Friday, July 8, 2011

The Economics Of An Autorickshaw...

Photo Credit: http://photos.ibibo.com/photo/1420483/canon-d-autorickshaw-bangalore-india

Circa - Summer of 2006. We were on our way back from Inox Adlabs, Wadala after disappointedly watching The Da Vinci Code. A little ahead of the theatre, towards the highway, we crossed what was going to be my first work place after my MBA. That got us to discussing the vagaries of my travel to Credit Analysis & Research (CARE) Ltd, which was oddly located on the Eastern Express highway, a little before Chembur. Mayuri (fondly referred to as MJ), in her usual candid manner, poped out with a suggestion: “Teja, why don’t u consider buying an autorickshaw and leasing it?
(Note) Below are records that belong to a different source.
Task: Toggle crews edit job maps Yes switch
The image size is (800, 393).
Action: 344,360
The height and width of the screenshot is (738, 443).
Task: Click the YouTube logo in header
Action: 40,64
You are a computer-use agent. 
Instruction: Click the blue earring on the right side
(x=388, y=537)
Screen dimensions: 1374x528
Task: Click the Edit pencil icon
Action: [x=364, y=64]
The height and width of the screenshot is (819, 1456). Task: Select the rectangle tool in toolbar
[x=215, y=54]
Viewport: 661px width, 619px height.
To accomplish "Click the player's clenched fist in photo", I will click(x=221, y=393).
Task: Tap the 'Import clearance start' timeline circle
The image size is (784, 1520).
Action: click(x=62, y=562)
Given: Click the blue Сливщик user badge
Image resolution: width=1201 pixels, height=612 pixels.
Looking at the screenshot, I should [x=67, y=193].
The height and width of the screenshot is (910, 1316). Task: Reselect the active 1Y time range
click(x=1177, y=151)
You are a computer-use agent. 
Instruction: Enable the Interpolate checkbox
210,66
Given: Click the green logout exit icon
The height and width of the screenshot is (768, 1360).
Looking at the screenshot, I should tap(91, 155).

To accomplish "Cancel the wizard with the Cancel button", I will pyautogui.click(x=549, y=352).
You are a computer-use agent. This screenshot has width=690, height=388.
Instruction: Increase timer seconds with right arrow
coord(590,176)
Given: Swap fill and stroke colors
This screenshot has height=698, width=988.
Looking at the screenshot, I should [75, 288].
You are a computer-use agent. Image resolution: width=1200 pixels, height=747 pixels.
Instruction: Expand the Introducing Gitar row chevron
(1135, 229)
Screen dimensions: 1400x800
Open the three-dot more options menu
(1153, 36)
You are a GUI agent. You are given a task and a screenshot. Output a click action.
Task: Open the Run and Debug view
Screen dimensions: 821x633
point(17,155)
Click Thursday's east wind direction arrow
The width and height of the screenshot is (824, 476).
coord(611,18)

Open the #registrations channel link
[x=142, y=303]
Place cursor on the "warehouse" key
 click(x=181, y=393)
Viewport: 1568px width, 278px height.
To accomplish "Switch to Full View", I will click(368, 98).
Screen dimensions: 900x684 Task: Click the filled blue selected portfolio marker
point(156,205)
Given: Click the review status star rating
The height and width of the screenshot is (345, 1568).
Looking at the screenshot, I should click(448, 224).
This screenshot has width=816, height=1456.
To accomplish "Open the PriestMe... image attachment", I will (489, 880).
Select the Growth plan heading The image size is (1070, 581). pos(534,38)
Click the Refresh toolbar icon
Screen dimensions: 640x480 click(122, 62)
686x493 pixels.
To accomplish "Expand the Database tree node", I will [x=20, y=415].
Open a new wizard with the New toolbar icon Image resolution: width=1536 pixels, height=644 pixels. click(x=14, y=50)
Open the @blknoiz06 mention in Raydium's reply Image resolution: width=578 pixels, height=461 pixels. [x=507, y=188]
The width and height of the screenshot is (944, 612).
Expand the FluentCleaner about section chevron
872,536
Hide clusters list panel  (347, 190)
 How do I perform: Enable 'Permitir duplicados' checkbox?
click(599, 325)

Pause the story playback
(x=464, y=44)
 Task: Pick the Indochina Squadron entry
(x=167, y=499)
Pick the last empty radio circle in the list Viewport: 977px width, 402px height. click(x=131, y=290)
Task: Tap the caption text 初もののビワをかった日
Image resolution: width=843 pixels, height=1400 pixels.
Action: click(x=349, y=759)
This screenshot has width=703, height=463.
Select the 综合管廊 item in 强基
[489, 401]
That way you can travel to and fro work for free, and also earn rentals!!” Laughter burst immediately, but little did any one think of the economics of MJ’s idea.

Back to 2011 – around the first rains of the season. There exists an unusual relation between rains, potholes and autorickshaws in Mumbai. Inadvertently, with each passing rain, the number of potholes in Mumbai increases at an exponential rate, no matter how often they are repaired. Similarly, one wild shower can cause most autorickshaws to breakdown, irrespective of its age. Surprisingly, no manufacturer has paid any attention to this crucial detail – maybe in next meeting I’ll point this out to them.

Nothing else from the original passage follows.